Durante uma operação realizada entre os dias 13 e 27 de agosto de 2025, Auditores-Fiscais do Trabalho resgataram 80 trabalhadores submetidos a condições análogas à escravidão nos municípios de Magalhães de Almeida e Barreirinhas, no estado do Maranhão. A ação contou com o apoio do Ministério Público do Trabalho (MPT), da Defensoria Pública da União (DPU) e da Polícia Federal (PF).

No município de Magalhães de Almeida, foram libertados 76 trabalhadores que atuavam na extração da palha de carnaúba, submetidos a condições degradantes de vida e trabalho. Já em Barreirinhas, quatro pescadores foram resgatados antes de embarcarem para uma jornada de até 15 dias em alto-mar, sob condições insalubres e de alto risco.
De acordo com a Secretaria de Inspeção do Trabalho (SIT), em Magalhães de Almeida, os trabalhadores viviam em situação de abandono e extrema precariedade.
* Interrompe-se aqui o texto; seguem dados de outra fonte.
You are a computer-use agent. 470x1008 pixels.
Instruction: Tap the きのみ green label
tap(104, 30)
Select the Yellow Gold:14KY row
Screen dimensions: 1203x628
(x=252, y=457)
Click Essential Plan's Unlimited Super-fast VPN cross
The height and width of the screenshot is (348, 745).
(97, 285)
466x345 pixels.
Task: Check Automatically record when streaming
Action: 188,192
Eles estavam alojados em casas de farinha desativadas, imóveis inacabados e quintais improvisados, sem qualquer infraestrutura básica. Dormiam em redes trazidas por eles próprios, amarradas em paredes de tijolos crus, varandas estreitas ou até sob árvores, expostos ao calor intenso, chuvas e insetos.
A alimentação era insuficiente e de baixa qualidade nutricional, composta basicamente por arroz, feijão, farinha, rapadura e pequenos pedaços de carne. As refeições eram preparadas em fogareiros improvisados no chão e consumidas no próprio ambiente de trabalho, sem mesas, cadeiras ou utensílios adequados.
A água utilizada para beber e cozinhar era coletada em lagoas barrentas, também utilizadas por animais, e armazenada em galões reaproveitados de produtos químicos, sem qualquer tipo de filtragem ou tratamento. Não havia banheiros funcionais; os trabalhadores utilizavam o mato como sanitário e lagoas como locais para banho.
Em Barreirinhas, os quatro pescadores resgatados estavam prestes a iniciar uma viagem de até 15 dias em mar aberto. Os auditores constataram que o barco utilizado apresentava alojamentos em condições precárias: um cubículo abafado, sem ventilação, com colchões rasgados e beliches improvisados, localizados no mesmo espaço do motor da embarcação.
A embarcação não possuía banheiro. Os trabalhadores usavam baldes ou o próprio mar para suas necessidades fisiológicas. O banho era feito com água salgada, seguido de enxágue com pequenas quantidades de água doce, também armazenada de forma inadequada.
A alimentação a bordo seria composta apenas de arroz, feijão, macarrão e parte do peixe pescado, armazenados sob os beliches, expostos ao calor e à umidade. A água doce era estocada em tambores plásticos reutilizados, sem qualquer controle de potabilidade.
As condições foram consideradas de grave risco à saúde e à vida, caracterizando a violação de direitos básicos de descanso, higiene e segurança.
Os empregadores envolvidos foram notificados para regularizar os vínculos trabalhistas, pagar as verbas rescisórias devidas e recolher os encargos sociais, como o Fundo de Garantia do Tempo de Serviço (FGTS). No total, mais de R$ 265 mil foram pagos aos trabalhadores resgatados.
Todos os trabalhadores têm direito a três parcelas de seguro-desemprego especial e foram encaminhados aos serviços de assistência social dos municípios e do estado.
A SIT classificou o caso como tráfico de pessoas para fins de exploração laboral, com base no artigo 149-A, inciso II, do Código Penal. Os trabalhadores da carnaúba foram recrutados, transportados, alojados e explorados em condições degradantes, evidenciando abuso da extrema vulnerabilidade socioeconômica das vítimas.
De acordo com o órgão, os registros e imagens da operação demonstram a persistência de um modelo produtivo que nega direitos fundamentais e alimenta cadeias econômicas nacionais e internacionais às custas da violação da dignidade humana.